Tek-Tips is the largest IT community on the Internet today!

Members share and learn making Tek-Tips Forums the best source of peer-reviewed technical information on the Internet!

  • Congratulations strongm on being selected by the Tek-Tips community for having the most helpful posts in the forums last week. Way to Go!

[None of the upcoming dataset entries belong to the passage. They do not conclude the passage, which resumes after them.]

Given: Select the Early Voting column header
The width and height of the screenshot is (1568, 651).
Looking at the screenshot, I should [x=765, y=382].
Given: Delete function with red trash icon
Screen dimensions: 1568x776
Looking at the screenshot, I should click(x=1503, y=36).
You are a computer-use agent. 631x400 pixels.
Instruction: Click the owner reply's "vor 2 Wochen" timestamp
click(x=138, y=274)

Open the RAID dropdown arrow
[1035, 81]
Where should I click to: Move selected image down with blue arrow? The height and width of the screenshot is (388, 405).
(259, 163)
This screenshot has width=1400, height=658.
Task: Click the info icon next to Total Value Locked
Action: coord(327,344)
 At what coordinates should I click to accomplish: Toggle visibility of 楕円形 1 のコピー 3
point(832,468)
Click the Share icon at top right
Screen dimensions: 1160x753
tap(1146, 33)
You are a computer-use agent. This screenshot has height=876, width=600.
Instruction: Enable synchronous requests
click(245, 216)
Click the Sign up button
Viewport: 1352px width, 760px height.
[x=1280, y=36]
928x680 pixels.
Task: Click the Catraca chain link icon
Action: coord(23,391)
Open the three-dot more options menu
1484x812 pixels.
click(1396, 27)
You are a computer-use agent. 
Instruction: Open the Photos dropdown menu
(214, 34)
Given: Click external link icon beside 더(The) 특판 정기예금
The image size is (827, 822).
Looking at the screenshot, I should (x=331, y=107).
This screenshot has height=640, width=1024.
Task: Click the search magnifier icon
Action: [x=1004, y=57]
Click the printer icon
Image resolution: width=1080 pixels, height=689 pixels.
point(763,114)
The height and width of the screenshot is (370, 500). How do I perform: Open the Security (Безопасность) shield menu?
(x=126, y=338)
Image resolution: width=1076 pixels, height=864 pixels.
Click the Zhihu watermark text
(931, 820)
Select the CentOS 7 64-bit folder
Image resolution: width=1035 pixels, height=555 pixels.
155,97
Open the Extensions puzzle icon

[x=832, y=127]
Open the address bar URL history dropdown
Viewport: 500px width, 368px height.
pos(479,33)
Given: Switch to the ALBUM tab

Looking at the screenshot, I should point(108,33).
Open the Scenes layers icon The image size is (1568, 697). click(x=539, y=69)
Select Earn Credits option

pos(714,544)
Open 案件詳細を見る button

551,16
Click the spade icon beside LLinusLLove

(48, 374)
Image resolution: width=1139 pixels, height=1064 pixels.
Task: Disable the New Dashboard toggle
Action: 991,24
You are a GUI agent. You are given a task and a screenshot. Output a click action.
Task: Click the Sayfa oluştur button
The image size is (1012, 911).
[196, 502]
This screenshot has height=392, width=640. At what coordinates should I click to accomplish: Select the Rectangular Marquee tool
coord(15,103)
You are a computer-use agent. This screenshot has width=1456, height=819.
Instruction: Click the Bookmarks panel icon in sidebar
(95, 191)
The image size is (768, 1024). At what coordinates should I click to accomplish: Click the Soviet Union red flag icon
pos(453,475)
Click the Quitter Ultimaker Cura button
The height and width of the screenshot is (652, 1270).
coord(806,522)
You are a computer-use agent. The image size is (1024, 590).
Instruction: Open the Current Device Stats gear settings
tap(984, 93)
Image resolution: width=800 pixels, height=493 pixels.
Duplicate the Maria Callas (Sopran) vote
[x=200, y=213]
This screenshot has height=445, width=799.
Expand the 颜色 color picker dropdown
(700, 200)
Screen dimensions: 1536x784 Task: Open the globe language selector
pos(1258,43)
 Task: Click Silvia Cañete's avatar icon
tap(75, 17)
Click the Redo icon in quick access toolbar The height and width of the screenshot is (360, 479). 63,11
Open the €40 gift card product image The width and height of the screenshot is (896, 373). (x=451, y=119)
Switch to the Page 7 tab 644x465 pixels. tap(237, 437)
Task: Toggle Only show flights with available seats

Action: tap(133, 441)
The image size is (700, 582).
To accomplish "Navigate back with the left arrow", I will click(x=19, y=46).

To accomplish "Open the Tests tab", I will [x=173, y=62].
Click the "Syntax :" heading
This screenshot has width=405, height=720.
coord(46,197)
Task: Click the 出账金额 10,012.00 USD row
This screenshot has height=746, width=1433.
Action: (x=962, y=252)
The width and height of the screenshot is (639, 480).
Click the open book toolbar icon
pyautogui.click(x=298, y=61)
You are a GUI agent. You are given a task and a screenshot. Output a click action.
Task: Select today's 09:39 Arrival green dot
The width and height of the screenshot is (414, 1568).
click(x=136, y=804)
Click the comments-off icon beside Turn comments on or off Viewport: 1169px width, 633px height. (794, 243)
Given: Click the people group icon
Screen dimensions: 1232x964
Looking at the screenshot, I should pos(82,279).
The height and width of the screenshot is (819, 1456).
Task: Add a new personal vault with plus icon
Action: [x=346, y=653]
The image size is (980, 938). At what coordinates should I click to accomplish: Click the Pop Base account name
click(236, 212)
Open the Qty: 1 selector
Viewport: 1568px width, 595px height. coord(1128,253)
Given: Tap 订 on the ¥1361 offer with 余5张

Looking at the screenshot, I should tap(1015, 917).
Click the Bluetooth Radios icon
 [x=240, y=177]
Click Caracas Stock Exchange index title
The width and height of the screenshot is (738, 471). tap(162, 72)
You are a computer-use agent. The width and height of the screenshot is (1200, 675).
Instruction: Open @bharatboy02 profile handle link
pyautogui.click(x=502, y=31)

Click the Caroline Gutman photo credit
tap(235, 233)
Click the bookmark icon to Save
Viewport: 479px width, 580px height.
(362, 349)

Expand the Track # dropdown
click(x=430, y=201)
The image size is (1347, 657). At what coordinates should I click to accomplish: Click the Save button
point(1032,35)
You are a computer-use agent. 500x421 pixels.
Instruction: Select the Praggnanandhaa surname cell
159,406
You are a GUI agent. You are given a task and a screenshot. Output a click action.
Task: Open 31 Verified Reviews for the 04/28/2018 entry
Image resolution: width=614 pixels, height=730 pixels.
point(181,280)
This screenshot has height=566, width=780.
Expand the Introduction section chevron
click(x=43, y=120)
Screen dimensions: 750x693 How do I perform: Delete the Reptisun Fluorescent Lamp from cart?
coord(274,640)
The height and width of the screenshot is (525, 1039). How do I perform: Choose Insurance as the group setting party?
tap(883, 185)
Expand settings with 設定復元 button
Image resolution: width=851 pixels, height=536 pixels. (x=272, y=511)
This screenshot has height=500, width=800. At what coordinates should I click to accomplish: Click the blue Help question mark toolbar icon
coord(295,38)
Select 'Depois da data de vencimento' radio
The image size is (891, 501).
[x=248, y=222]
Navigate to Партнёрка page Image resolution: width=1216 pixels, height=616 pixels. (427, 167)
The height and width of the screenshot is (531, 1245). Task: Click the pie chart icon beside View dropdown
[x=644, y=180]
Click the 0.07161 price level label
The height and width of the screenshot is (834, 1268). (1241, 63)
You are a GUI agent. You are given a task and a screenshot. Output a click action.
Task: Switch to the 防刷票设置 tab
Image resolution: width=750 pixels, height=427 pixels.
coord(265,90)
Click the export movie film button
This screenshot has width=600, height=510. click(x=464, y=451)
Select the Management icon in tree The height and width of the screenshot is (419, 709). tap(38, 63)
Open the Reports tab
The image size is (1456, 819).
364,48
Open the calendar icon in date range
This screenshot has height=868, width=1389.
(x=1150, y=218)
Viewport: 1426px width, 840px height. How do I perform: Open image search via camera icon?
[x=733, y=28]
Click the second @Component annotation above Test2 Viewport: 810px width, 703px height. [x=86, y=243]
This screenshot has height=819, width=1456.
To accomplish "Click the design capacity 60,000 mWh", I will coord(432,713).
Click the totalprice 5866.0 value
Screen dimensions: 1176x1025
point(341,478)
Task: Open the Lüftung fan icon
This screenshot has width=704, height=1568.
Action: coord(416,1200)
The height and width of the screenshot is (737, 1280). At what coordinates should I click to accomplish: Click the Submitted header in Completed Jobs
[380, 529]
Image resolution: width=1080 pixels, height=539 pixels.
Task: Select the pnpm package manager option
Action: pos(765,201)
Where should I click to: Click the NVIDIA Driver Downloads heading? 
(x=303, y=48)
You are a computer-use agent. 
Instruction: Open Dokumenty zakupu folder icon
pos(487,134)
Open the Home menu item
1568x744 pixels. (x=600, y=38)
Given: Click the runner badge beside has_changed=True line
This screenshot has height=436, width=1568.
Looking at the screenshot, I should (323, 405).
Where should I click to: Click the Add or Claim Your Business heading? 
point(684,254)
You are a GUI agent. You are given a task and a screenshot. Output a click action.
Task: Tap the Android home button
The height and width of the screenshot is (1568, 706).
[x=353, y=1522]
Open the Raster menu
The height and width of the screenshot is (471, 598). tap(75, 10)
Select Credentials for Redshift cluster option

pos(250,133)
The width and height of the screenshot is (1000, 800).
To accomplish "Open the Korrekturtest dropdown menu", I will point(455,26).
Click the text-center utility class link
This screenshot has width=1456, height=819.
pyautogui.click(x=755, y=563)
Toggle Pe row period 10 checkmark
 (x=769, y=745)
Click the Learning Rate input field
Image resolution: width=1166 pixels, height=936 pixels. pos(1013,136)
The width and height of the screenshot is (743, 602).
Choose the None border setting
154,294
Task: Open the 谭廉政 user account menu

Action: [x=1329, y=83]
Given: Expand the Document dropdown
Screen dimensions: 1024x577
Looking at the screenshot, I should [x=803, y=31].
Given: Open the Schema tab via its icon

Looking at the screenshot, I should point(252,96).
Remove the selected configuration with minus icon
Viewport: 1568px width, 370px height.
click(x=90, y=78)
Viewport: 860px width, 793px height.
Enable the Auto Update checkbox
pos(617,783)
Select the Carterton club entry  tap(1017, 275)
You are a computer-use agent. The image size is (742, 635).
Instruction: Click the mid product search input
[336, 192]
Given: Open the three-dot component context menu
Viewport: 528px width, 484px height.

Determine encoding of text 2

Status
Not open for further replies.

srwatson

Programmer
Dec 13, 2011
16
CA
Is there away to determine the encoding of text in a PCL file? Lets say I have two PCL files. The first one prints 'Hello World!' and it's encoding is ASCII. The second file I have prints 'I love pie!' and it's encoding is EBCDIC.

(esc) *p99XHello World!
(esc) *p99XÉ@“—‰…Z

Is there away to determine which file has the EBCDIC text and which file has the ASCII text?

~ Thanks
 
Look at it with an ascii editor, which will display the files similarly as you have shown above. If you can read it, it is ASCII. If not, and you know the only alternative is EBCDIC, then that is what it is

To verify it, you need to use an editor that can display EBCDIC, or hex. For hex, you need to have an EBCDIC character chart to translate the hex values to EBCDIC display. Note that in EBCDIC, the alphabet is not contiguous.but has other characters between I & J, as well as R & S. The lower case alphabet has the same gaps.

Note also that (esc)*p99X is a PCL command to indent 99 units, which usually would be abour 1/3".
 
The PCL commands above were used as an example. I'm looking for a programatic solution to determine the encoding of a PCL file. The application I'm working on currently parses and processes ASCII and EBCDIC files. After the file has been manipulated it's written back to the file system as ASCII if it was orginally an EBCDIC file. Currently the application looks at the first page for a certain word/phrase that should appear in all documents. If it can't be read then it's assumed EBCDIC. I was wondering how printers/viewers are able to distinguish between the two encodings. I really don't want the parser portion of the application to beaware of any business logic. This will limit the use case of the parser.
 
Your sample does not appear to make logical sense:

(a) The string 'I love pie!' is 11 characters long;

(b) The string 'É@"—‰...Z' is only 9 characters long.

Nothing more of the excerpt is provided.